I am therefore extra excited to introduce this volume of InSight which continues to showcase interesting and interdisciplinary teaching and learning. Our issue opens with an excellent editorial by Paul Hanstedt, author of Creating Wicked Students, who asks us to consider this question: in the wake of all this uncertainty and change, what really matters?
I think this volume acts as a (partial) answer to Paul’s question: what matters to us is our students, their learning, working across disciplinary boundaries, and working to make universities better places to be, to teach, to learn, and to work. In this volume, you will read fascinating work that crosses disciplinary and genre boundaries by suggesting we use film and student diaries to teach bioethics (Seawright et. al), story-telling to build community in first-year seminars (Ehrlich, Ehrlich, and Haberyan), or poetry to teach legal writing to students (Nilon). You will also read about how double entry journals, somewhat commonly used in literature and other humanities fields, are also useful for teaching future engineers how to read more critically (Ives, Mitchell, and Hübl). Yet another boundary crossing is represented by Julie Ann Ward’s article, which shows how asking students to create anthologies (a task typically done by faculty or publishers), not only improves reading/writing skills and content knowledge, but also results in free and open-source textbooks making education more accessible for everyone.

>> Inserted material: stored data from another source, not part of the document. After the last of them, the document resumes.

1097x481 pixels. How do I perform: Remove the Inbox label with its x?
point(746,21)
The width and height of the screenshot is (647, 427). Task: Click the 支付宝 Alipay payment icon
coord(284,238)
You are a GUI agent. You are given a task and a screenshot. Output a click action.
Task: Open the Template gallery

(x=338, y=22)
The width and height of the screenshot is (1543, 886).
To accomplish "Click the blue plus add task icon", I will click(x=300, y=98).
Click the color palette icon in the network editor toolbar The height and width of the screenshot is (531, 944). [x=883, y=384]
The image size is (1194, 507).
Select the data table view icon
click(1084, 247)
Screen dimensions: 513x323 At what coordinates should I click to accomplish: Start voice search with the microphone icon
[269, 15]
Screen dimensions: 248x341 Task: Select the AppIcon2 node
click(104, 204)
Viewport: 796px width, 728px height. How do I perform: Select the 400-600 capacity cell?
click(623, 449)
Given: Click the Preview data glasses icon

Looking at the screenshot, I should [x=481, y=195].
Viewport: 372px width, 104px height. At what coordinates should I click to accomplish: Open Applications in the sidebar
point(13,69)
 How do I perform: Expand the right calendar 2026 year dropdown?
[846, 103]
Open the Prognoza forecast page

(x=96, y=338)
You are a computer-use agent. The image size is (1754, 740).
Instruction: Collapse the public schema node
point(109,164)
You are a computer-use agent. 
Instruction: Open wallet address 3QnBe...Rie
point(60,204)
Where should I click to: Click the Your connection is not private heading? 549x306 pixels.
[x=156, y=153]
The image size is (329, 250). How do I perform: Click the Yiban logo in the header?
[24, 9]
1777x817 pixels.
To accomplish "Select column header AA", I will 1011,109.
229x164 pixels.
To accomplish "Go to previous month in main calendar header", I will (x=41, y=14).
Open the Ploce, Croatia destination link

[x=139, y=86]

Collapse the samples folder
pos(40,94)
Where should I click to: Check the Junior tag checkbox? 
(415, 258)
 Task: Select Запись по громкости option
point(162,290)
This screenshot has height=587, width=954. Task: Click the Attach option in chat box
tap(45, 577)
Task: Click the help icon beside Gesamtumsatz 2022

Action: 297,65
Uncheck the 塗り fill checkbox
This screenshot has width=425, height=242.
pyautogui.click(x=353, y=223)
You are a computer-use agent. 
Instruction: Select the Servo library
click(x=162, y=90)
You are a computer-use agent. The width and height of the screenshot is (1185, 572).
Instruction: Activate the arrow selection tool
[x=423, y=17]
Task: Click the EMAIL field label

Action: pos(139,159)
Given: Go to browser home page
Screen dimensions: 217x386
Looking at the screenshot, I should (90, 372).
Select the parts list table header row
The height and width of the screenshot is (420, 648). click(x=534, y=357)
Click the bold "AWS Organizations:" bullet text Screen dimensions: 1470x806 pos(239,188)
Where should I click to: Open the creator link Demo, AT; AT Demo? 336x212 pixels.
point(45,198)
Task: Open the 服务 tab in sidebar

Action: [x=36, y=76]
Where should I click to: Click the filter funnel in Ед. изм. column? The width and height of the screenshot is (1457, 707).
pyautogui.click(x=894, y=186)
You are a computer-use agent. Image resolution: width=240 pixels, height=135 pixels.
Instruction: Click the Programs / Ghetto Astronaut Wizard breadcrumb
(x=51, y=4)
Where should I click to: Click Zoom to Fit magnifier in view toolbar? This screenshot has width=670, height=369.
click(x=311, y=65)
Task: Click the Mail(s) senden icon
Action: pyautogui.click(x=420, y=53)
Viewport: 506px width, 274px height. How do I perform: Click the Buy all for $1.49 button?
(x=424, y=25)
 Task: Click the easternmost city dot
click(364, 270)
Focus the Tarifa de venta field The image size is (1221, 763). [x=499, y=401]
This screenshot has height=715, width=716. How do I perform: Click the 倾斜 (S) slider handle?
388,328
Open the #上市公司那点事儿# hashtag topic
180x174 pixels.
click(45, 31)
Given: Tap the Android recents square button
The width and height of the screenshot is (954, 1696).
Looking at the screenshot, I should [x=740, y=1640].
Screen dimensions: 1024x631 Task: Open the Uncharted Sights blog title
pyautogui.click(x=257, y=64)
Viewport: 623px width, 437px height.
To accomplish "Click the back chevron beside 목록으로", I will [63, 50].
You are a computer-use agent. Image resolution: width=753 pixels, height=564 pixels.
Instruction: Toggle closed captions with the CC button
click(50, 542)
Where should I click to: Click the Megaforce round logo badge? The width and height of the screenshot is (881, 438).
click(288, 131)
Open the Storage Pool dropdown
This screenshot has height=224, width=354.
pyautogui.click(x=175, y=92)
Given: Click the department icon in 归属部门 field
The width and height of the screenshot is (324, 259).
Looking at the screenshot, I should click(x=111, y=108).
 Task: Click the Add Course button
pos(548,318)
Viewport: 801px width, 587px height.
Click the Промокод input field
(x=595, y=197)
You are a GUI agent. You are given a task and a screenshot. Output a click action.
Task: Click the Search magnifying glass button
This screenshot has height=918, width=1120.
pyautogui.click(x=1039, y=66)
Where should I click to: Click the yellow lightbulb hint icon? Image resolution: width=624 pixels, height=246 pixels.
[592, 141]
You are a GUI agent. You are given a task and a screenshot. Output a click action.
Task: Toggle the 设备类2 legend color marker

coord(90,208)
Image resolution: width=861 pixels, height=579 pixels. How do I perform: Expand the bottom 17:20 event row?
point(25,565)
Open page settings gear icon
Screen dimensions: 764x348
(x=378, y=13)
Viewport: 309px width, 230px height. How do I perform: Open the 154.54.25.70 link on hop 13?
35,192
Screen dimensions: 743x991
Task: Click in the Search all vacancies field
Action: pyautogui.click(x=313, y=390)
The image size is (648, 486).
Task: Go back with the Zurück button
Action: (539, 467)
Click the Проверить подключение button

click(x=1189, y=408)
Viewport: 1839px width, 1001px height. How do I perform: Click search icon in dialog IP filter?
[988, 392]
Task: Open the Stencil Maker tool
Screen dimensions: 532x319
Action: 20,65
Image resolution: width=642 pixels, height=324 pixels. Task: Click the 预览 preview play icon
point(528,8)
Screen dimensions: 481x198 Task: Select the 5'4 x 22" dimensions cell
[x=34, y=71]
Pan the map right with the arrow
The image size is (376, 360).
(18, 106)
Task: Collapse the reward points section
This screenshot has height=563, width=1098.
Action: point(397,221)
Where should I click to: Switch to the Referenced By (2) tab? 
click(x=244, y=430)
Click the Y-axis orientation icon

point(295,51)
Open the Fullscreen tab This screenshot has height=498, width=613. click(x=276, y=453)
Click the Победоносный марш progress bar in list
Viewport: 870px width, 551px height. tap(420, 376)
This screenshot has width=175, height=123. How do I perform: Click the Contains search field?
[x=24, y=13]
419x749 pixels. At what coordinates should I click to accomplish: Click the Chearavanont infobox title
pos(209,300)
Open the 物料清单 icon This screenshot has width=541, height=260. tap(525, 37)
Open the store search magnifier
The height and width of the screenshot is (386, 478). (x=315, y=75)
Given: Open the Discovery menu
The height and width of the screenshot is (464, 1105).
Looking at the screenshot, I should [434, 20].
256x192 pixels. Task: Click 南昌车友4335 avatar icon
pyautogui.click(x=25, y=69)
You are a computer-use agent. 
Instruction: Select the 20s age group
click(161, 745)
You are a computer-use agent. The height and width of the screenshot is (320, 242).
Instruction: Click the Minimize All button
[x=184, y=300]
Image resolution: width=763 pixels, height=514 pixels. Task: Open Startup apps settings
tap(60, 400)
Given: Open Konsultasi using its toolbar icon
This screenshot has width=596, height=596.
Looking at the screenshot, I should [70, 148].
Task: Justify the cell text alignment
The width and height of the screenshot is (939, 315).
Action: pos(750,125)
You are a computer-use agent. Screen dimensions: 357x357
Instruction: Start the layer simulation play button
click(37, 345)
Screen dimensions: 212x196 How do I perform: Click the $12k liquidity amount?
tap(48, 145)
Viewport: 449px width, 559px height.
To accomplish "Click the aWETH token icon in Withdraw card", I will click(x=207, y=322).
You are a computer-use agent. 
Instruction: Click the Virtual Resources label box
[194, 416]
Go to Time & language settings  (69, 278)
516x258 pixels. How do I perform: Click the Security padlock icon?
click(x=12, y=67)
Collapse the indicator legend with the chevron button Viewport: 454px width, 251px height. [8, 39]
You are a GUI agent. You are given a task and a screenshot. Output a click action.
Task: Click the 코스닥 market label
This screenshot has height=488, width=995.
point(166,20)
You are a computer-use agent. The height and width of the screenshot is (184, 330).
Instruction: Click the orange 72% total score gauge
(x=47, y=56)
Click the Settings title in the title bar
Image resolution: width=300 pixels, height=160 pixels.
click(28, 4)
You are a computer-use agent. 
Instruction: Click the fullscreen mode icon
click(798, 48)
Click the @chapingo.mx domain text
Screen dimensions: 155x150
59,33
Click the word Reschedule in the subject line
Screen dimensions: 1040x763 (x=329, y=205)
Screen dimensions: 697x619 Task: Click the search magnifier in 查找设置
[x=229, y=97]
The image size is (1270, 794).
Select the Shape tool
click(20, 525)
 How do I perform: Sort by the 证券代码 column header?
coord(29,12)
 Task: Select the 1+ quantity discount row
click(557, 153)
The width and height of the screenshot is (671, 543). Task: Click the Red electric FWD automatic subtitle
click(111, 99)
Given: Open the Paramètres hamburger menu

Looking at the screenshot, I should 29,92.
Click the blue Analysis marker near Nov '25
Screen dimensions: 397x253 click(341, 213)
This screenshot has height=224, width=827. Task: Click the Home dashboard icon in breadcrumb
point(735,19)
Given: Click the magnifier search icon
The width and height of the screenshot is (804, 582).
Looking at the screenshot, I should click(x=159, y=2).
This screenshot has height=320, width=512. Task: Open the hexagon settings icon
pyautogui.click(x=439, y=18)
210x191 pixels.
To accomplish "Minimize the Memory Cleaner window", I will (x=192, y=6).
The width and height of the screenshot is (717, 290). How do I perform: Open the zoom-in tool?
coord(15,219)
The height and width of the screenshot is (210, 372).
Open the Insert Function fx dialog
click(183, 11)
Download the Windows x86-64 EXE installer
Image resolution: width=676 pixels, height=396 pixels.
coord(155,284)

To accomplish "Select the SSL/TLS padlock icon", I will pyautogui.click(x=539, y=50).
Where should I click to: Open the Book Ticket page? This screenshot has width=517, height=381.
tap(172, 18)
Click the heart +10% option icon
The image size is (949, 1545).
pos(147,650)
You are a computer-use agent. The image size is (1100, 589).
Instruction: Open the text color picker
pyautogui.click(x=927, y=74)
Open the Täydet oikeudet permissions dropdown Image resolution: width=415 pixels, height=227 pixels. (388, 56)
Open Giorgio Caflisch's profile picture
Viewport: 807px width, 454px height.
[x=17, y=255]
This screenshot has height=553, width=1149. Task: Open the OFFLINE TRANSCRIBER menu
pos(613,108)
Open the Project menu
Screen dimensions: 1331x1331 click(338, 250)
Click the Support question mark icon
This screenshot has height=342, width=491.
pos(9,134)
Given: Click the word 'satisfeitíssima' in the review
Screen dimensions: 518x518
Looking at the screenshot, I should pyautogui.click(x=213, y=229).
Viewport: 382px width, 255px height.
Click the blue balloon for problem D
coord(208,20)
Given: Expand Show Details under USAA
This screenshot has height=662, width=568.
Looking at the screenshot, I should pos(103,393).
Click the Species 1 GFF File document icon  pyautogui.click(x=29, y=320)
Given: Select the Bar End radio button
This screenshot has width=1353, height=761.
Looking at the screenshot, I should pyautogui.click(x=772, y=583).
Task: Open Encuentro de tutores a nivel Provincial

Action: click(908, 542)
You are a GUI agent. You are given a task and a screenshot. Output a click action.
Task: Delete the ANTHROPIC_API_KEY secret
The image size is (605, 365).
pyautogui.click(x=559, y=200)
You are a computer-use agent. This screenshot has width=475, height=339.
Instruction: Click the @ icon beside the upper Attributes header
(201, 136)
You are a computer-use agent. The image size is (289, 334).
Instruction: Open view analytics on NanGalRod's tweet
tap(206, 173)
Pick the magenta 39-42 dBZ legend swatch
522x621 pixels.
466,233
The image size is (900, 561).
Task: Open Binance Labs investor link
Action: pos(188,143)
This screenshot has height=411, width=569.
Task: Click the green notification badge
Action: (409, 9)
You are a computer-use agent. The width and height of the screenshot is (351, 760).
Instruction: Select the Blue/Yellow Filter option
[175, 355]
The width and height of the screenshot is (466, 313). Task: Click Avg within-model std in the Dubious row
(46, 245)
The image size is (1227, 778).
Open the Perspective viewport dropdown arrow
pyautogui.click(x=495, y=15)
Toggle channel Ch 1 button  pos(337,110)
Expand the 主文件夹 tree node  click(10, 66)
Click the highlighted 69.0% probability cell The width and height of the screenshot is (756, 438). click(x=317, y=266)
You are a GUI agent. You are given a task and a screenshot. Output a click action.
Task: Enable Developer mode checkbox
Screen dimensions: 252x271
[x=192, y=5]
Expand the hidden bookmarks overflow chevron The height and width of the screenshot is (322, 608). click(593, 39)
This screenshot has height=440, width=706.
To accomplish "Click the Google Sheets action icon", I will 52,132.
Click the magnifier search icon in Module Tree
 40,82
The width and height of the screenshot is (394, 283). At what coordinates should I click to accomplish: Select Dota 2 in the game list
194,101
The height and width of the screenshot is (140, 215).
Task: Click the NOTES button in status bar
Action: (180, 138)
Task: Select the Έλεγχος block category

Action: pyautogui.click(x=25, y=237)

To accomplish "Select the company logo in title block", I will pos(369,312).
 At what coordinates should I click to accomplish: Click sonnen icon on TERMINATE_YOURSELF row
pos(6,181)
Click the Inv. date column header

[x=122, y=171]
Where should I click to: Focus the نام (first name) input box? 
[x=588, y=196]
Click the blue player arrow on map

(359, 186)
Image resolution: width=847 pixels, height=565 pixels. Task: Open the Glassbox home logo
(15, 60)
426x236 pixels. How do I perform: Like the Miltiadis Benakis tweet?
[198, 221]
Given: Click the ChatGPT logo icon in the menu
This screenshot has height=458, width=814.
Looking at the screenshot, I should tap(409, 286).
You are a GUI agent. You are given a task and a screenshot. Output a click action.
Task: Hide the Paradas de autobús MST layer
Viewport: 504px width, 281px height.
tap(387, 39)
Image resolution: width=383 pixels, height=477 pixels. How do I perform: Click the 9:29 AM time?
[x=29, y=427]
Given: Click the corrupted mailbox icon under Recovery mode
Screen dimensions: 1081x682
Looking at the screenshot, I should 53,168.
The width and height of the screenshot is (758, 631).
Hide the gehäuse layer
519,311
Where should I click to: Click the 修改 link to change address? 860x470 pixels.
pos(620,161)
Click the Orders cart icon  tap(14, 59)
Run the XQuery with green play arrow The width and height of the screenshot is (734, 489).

This volume also represents a significant look towards a brighter, more inclusive, future in higher education. Several articles ask us to consider how we can better prepare our future teachers by using professional learning communities to help students move from teaching learners to confident teachers (Nielsen and Lockhart), or how we can increase teachers’ intercultural learning, so they will be able to better understand and connect with a diverse student body (Arshavskaya). In a similar vein, Danley and Williams suggest ways we could differentiate instruction in higher education to better meet diverse learners’ needs and to more thoroughly engage students by giving them more choice and agency in their learning. This volume of InSight is a testament to our tenacity and deep commitment to improving higher education for everyone. I would like to thank all of the peer-reviewers and authors for their hard work making this volume a reality during an extraordinarily busy and difficult time. A special thanks goes to Dr. Jamie Els, InSight’s assistant editor, whose knowledge and efficiency continues to aid and inspire me. I would also like to thank Lauren Lovvorn, our proofreader, for her excellent and speedy work. Thanks also to the director of the Faculty Center for Innovation, Dr. Amber Daily-Hebert, and Associate Provost Dr. Emily Sallee for supporting the journal, and to the rest of the FCI team for their feedback and support.